Problem to solve: Within the records, how many lines hold the word "agent"? State that number alone.

Material provided:
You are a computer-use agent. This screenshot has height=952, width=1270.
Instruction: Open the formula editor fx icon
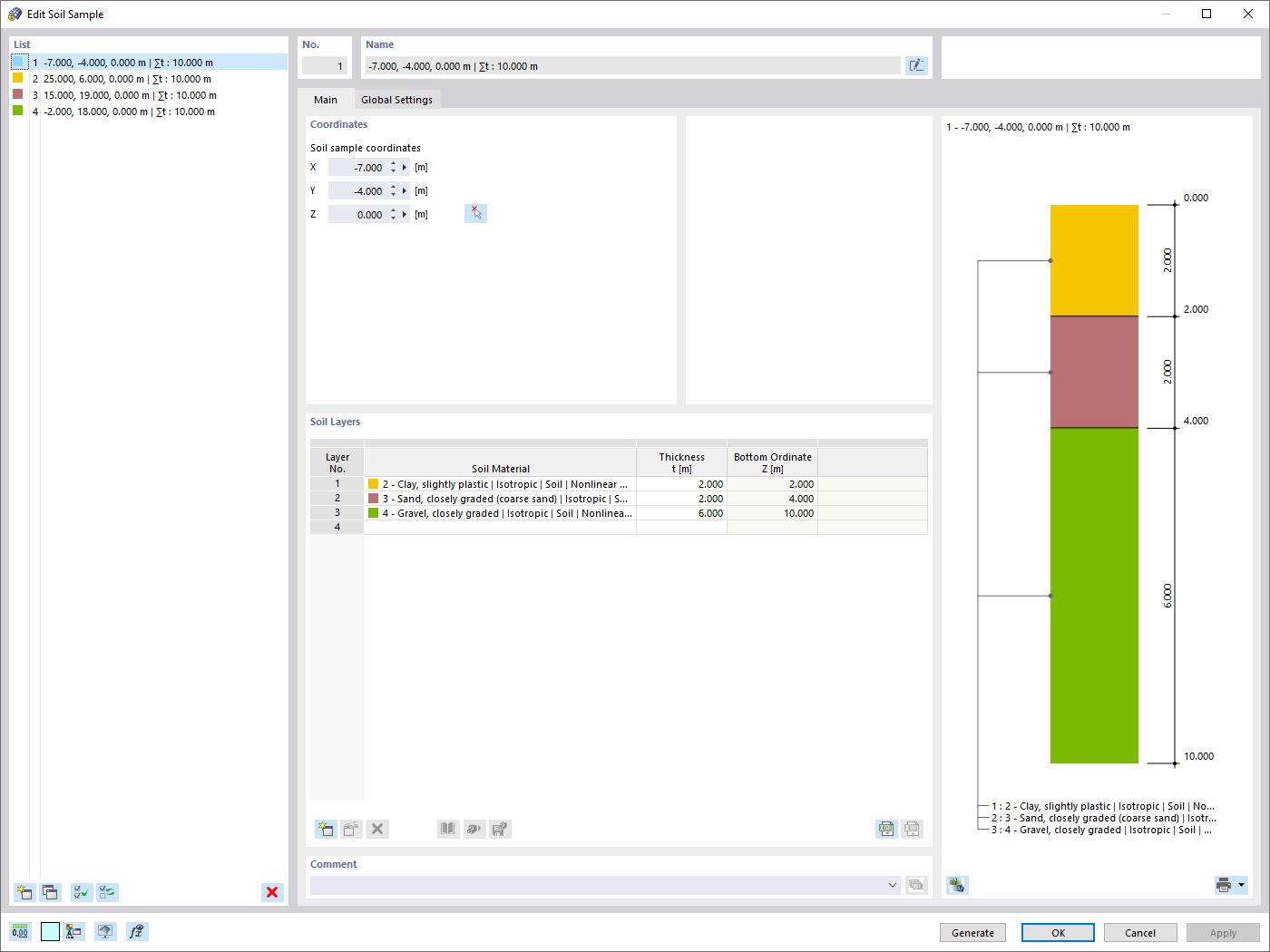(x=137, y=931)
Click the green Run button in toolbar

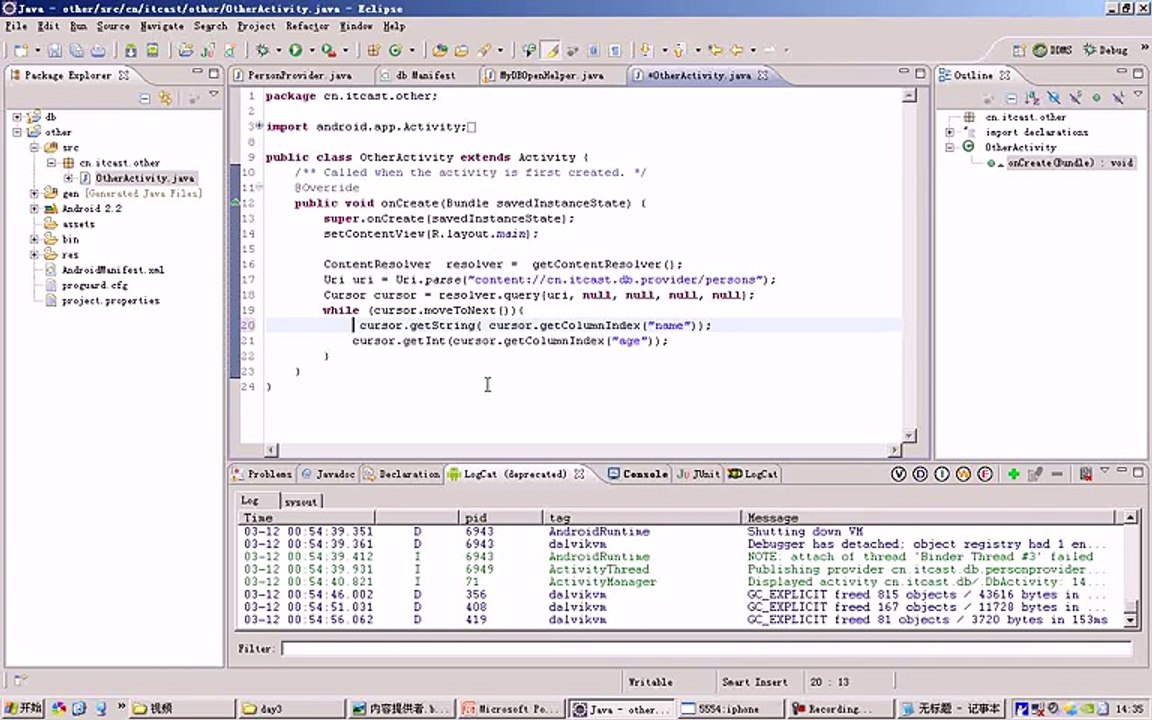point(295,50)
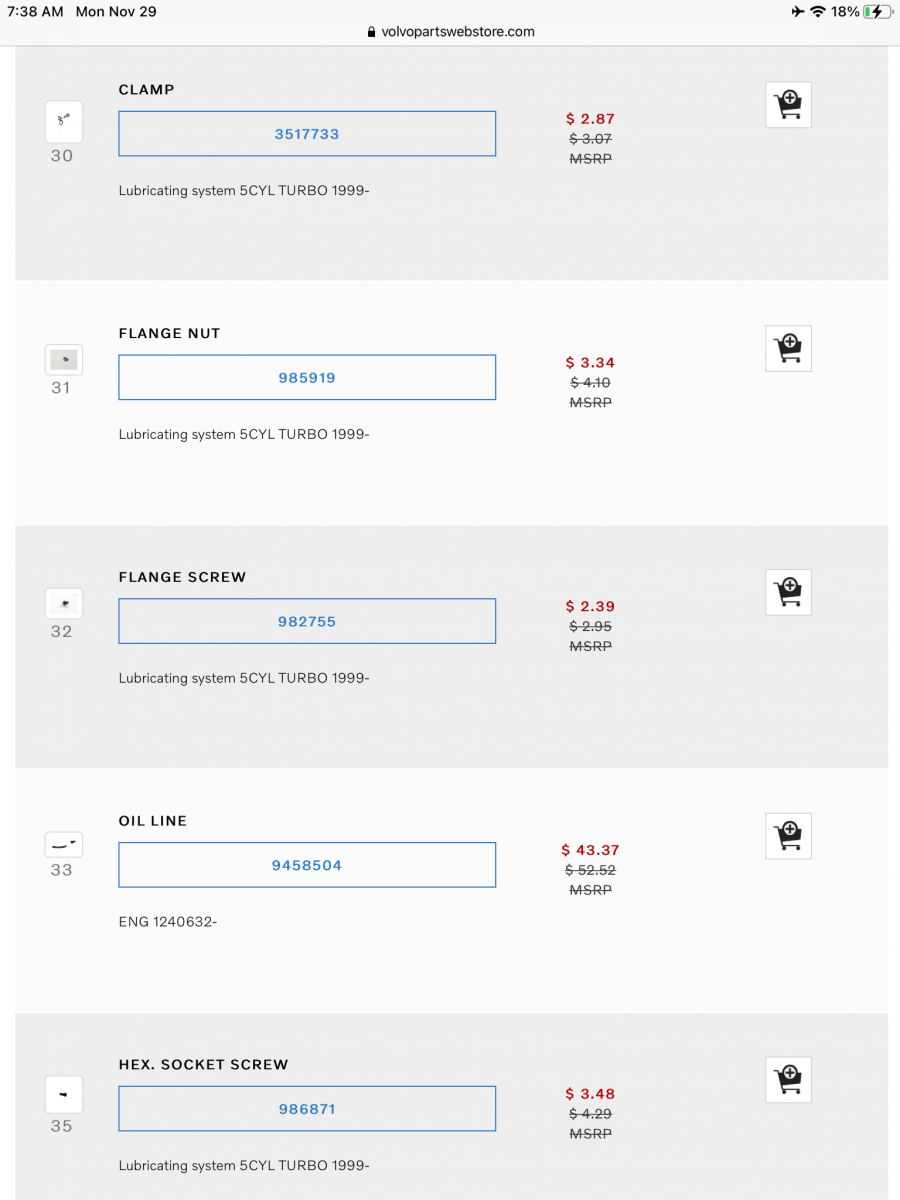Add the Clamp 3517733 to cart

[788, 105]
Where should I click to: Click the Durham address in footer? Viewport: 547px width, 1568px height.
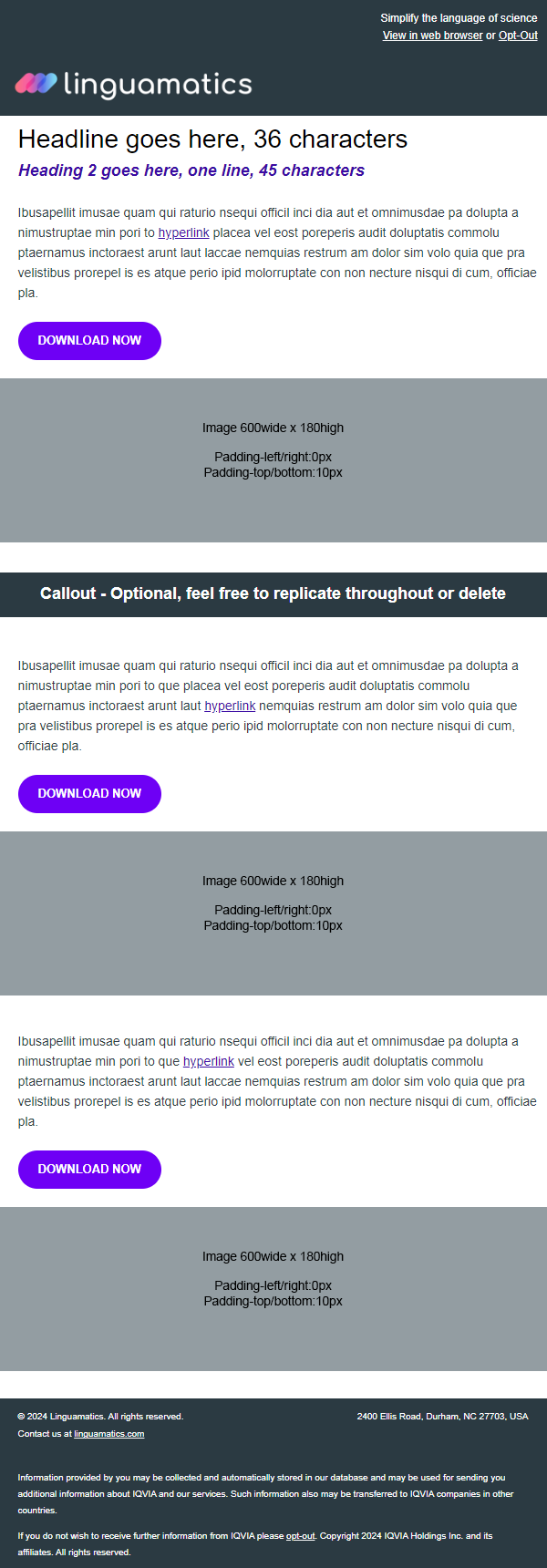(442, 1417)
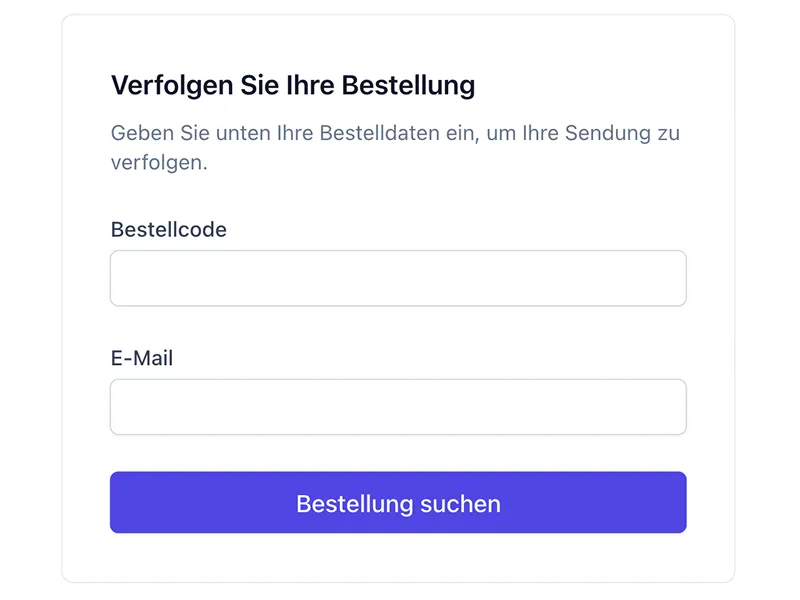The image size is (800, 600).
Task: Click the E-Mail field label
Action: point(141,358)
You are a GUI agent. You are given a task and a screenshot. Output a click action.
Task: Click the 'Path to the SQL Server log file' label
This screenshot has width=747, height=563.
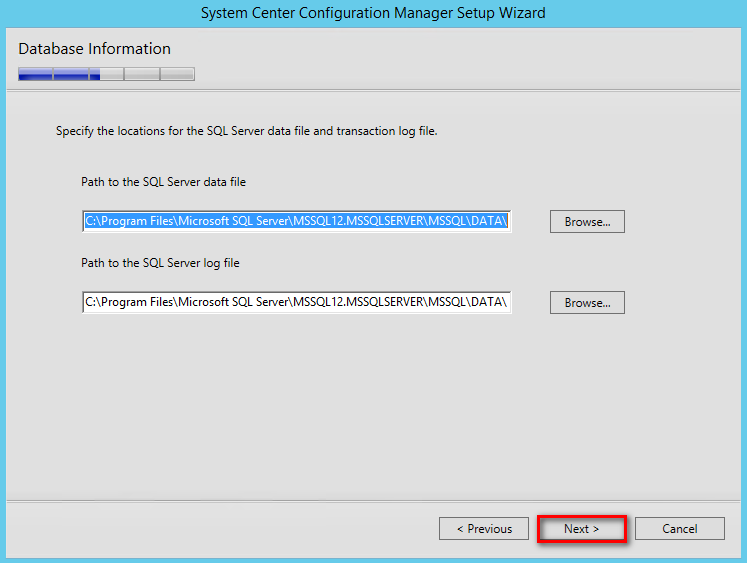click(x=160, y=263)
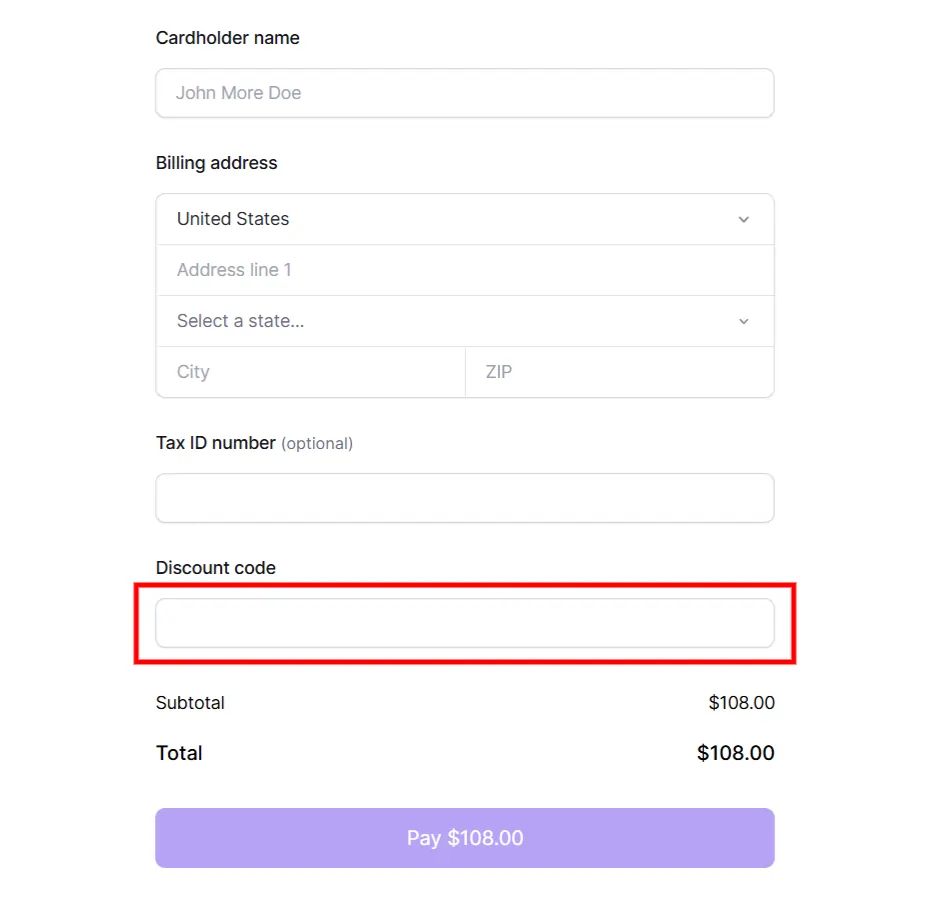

Task solution: 2